■ Work to complete
Set down, exactly and with nothing added, the lines running from the one that holds "833x438 pixels." to the final line of the records. Pictures stay out of the copy.

■ Information shown

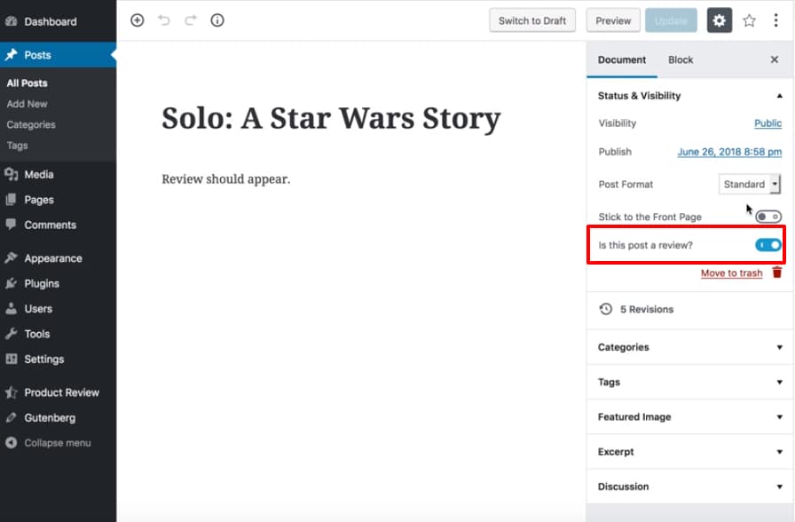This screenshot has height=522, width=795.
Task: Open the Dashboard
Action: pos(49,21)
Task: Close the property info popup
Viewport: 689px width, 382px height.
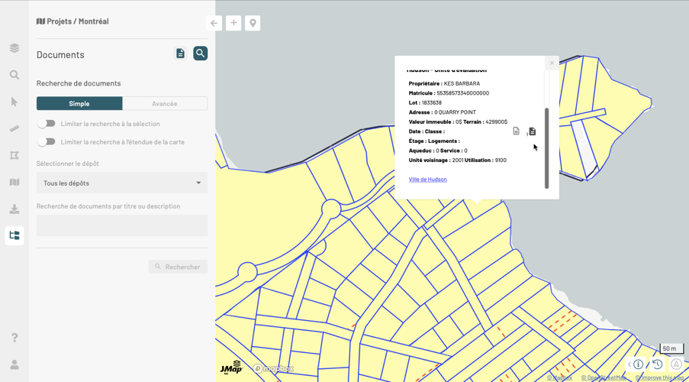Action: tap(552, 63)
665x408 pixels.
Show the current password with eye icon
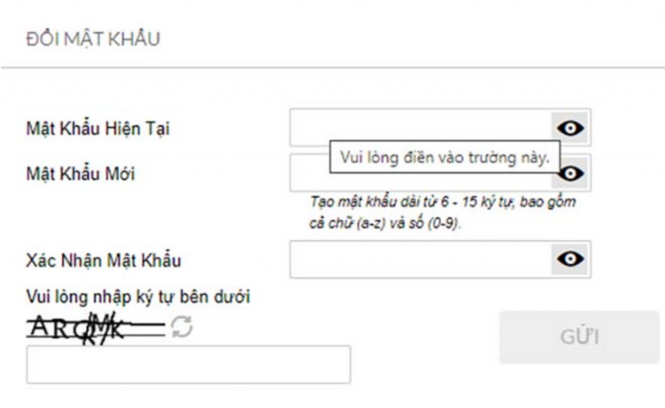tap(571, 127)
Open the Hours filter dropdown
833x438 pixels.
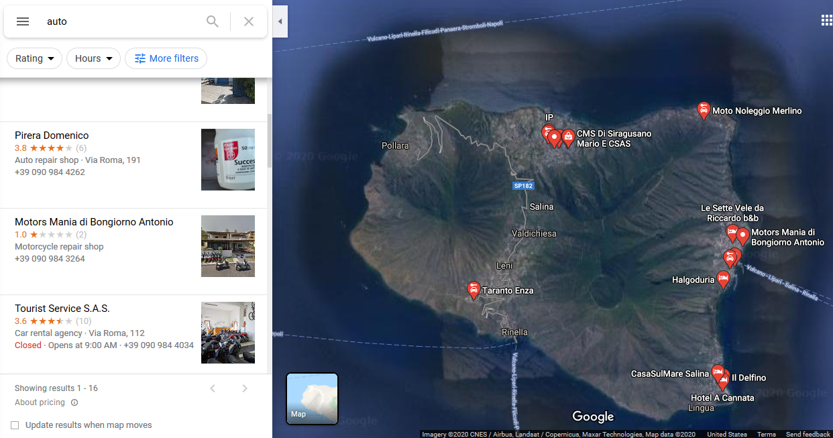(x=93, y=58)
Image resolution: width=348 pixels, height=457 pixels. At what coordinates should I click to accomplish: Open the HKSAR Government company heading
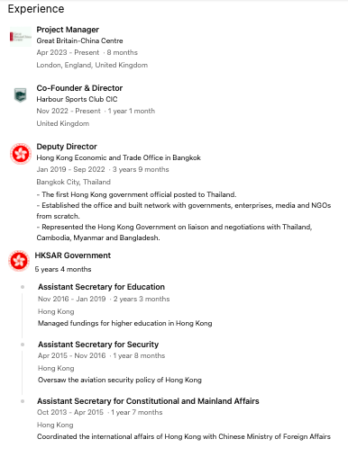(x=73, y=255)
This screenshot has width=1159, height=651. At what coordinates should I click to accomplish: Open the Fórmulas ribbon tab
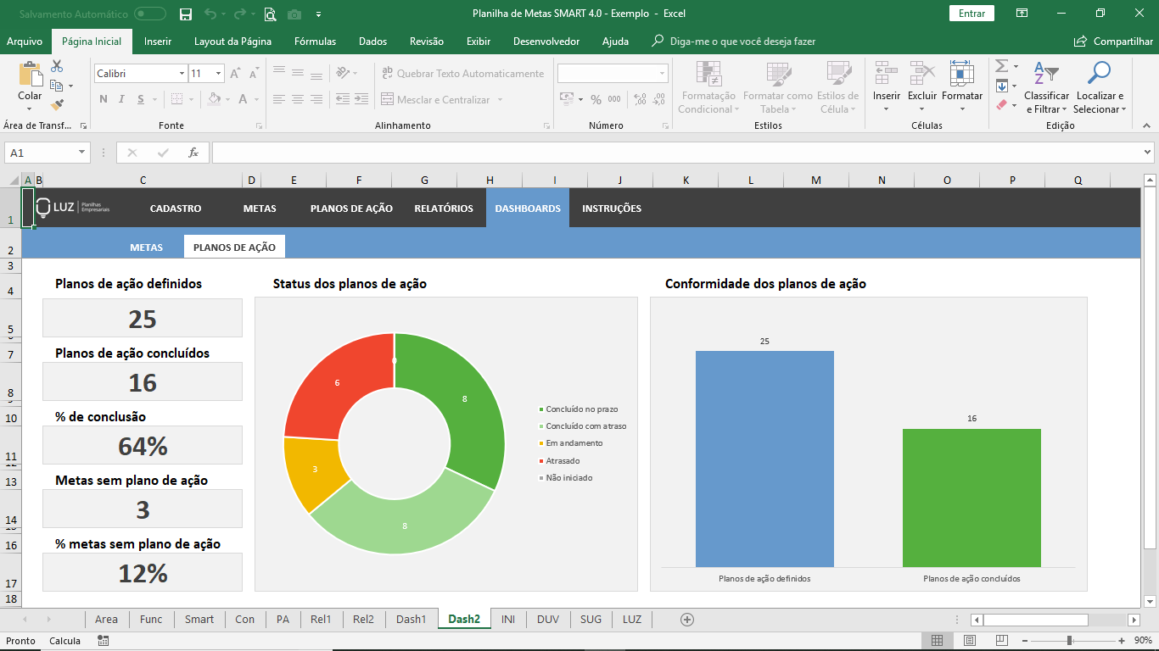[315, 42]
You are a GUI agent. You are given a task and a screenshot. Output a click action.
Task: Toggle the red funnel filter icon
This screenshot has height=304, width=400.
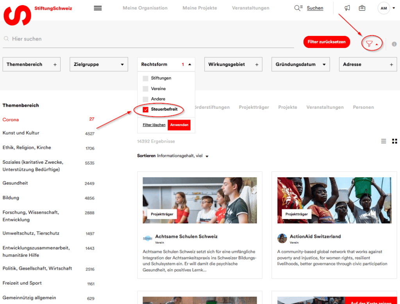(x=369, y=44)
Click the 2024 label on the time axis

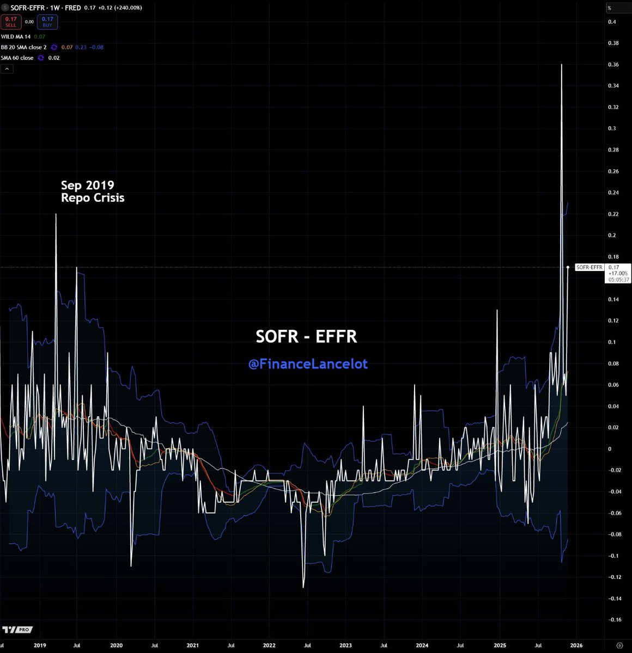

■ Output below
833x438 pixels.
(x=93, y=58)
Image resolution: width=348 pixels, height=457 pixels. At what coordinates should I click to accomplish: Open the HKSAR Government company heading
(x=73, y=255)
This screenshot has width=1159, height=651. At what coordinates should I click to accomplish: Open the Fórmulas ribbon tab
[315, 42]
You are a GUI agent. You are given a task and a screenshot. Output a click action.
Task: Toggle the red funnel filter icon
This screenshot has height=304, width=400.
(x=369, y=44)
Click the 2024 label on the time axis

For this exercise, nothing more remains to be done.